§ Tasks
A – From the comments on charter schools below, explain why the commenter who was shoved and called names was questioned by the behavior specialist after sending students out of the room. Answer in one to three sentences.
B – Decide whether each statement agrees with the comments on charter schools below. Answer yes or no for each, and quote the deciding words. (i) The commenter who taught at LoveWorks says the problems described apply to all charter schools. (ii) One commenter holds that the basic problems are social issues rather than problems in the schools. (iii) The commenter who taught at LoveWorks was told to send students out of the classroom for any misbehavior.

Extract provided below:

My main goal every single day was to motivate those kids and to get them to progress; but every day the teachers were shot down.  Admin and behavior specialists constantly took the sides of the kids and never followed through with expectations.  Teachers had strict consequences in their classrooms, but anytime students were sent out of the room because of severe behavior issues, it was handled poorly by our behavior specialist and the students would just come back to the room to continue to disrupt.  In a way, this article is accurate.  No, teachers aren't teaching what they should be, but it's because they can't.  I was constantly breaking up fights; I was shoved by students trying to leave my classroom, called names like "wench" and "bitch", and was regularly yelled at by students and told to shut up.  Did I ever get any back up from administration? NO.  I was told to keep the kids in the classroom and to only send them down for severe behavior.  And when I did send kids out, I was questioned by the behavior specialist because the kids would of course make up a story to favor them, and admin would of course take their side, no question.

I am not, by any means saying this is all charter schools.  However, is it any wonder LoveWorks had over half of their staff leave on their own accord?


As a number of other posters have pointed out, the basic problems are not in the schools; the basic problems are social issues.  I've never been able to figure out why the schools are expected to leap the tall buildings of our many social problems with a single bound, and somehow get many students struggling with the consequences of those social issues to the same level of achievement as those who have all the advantages of stable homes, safe neighborhoods, and first and foremost, parents (and maybe a whole culture) committed to education.  Granted, the schools need to do their best for every child, but to blame them for outcomes so many of whose determinants are beyond their control doesn't help the situation.  Perhaps now that we can clearly see that charter schools which are supposed to be designed to help these kids aren't doing better than the public schools, we can widen the discussion to include the real problems.


But wait, I thought charter schools were the answer to everyone's problems? No??

Looks like charters are not doing as well as you would be led to believe they would be doing in the state that is the birthplace of the charter movement.

It will be interesting to see what happens in New York as Governor Cuomo and the charter operators continue to increase the number of charters, because at some point New York's charters are going to find it hard to select the best students for their schools, push out/counsel out the low-performers dragging down their stats and staff their schools with enough 20-somethings willing to work 12 hour days and be available for homework help for 3 hours after the workday is over.


  1. Cuomo is once again behind the curve. He is 15 years too late with casinos and will find out he his also on the down side of the charter movement. He probably doesn't care as long as the checks don't bounce.

    1. Cuomo's a few years behind w/ his deform rhetoric too - he peaks the language of deform that came before Common Core. I don't think he understands that the ground has shifted since CCSS, particularly w/ the rollout here in NY, and that deformers can't just hammer teachers and teachers unions as the evil that must be destroyed to "fix" pubic schools. It's just not as effective after the Tisch/King CCSS tour and the like.

    2. Agreed! This is what happens when you spend too much time with your finger in the wind.


    3. "This is what happens when you spend too much time with your finger in the wind."

      That, and/or kneeling before your campaign funders.

  2. Cuomo's ideological rhetoric tracks that of his hedge fund patrons and Rupert Murdoch. He is just regurgitating. Cuomo does not do his homework.

End of Extract provided.
Information given below:

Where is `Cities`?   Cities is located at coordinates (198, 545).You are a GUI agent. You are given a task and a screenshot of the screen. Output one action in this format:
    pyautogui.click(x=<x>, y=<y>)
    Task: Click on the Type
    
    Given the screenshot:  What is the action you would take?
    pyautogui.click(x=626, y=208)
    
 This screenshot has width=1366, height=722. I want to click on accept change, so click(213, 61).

End of Information given.

§ Task-by-task answers
A – The commenter was questioned because the students would make up a story that favored them. The administration would then take the students' side without question.

B –
(i) No: "I am not, by any means saying this is all charter schools."
(ii) Yes: "the basic problems are not in the schools; the basic problems are social issues."
(iii) No: "I was told to keep the kids in the classroom and to only send them down for severe behavior."